While it makes sense that the side effects would concern a regulatory body, what explains the difference between the United States and Europe? If you look at the approval in the EU it is clear that the indication is chronic DME that is insufficiently responsive to other treatments (see release). The original submission to the FDA did not specify either chronic DME or insufficiently responsive (see here and here for wording of first two submissions). In this newest round, however, the wording appears slightly different in that it specifically notes the indication is "chronic" DME (see release). While I may be reading into the wording too much, I believe this belies the underlying strategy for getting approval without having to run new trials. In addition, if you look at slide 15, Alimera is clearly trying to make the case that the relevance of side effects diminishes the more severe (or chronic) the DME. As I read it, it seems like Alimera is going for a more restrictive label (similar to the EU, which is only for chronic and unresponsive DME) in the US as a way to get approval without having to run new trials. In other words, if the benefits did not outweigh risks in a healthier group of DME patients, then perhaps they would in a sicker group of DME patients.

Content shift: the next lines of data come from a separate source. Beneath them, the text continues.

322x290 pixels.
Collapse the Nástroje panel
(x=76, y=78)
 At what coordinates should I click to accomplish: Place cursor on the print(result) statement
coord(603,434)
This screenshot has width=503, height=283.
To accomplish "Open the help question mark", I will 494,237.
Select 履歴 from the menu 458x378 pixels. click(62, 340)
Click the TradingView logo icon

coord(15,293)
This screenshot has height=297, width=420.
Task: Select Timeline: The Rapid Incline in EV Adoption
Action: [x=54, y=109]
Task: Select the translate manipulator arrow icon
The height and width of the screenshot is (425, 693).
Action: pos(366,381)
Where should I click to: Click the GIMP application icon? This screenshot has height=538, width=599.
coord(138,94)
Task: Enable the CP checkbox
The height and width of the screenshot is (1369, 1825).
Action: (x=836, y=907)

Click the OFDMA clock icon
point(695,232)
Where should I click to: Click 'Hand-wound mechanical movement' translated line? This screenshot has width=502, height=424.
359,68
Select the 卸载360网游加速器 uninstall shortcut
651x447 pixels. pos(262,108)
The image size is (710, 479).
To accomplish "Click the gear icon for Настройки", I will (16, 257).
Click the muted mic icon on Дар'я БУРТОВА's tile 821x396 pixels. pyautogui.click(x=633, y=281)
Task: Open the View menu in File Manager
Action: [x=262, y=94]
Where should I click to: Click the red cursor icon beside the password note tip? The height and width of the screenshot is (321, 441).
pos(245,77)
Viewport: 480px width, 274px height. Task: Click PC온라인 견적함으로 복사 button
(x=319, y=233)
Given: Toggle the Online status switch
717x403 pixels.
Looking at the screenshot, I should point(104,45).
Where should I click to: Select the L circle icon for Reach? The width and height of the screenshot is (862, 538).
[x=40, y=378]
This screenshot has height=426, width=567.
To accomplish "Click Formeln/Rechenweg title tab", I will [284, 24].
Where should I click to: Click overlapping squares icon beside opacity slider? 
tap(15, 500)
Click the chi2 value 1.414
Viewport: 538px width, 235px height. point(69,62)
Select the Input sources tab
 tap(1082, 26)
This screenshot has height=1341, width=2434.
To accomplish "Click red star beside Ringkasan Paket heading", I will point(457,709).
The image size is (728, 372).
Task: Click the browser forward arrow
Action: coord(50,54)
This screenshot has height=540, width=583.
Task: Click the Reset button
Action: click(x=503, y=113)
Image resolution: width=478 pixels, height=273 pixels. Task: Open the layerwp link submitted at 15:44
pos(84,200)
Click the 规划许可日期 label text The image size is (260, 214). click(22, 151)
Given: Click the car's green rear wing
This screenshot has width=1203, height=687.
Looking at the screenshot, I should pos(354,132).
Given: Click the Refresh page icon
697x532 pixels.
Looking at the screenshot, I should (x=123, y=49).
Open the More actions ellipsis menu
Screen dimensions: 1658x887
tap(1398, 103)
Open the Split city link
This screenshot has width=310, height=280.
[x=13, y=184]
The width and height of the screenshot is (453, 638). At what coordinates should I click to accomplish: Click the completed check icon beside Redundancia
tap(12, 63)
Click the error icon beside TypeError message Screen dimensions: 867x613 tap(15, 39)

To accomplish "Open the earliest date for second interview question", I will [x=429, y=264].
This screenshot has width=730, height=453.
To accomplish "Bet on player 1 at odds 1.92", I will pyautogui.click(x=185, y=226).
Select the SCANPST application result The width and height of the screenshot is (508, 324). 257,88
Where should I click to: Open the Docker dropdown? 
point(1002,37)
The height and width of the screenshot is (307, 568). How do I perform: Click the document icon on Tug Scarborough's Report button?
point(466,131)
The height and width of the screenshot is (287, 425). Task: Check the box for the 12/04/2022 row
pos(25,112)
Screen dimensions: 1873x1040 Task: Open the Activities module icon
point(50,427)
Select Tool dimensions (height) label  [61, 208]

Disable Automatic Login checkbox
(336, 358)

So the question is, will this strategy work? I do not think Alimera would submit unless it got some guidance that it is possible but I clearly would not assume that then means it is going to be approved. If you looked at the wording in the 2011 rejection, it talks about the risk/benefit "for the proposed indication," which also signals that another indication could provide a different risk/benefit balance. There is clearly risks involved with a treatment that has been twice rejected but if Alimera is going for a more severe population, then the risk/benefit likely changes in favor of Iluvien. If you believe that the third time will be the charm, then I am not convinced that Alimera is the best way to play approval in that pSivida gets a $25 million milestone payment (page 9) if there is U.S. approval as well as royalties on sale. That milestone is just under 50% of pSivida current market capitalization so it could lead to an outsized move in share price as compared to Alimera. In addition, with pSivida you are getting a platform technology that has the potential to put addition products on the market as was shown by the recent agreement with an unnamed pharmaceutical company.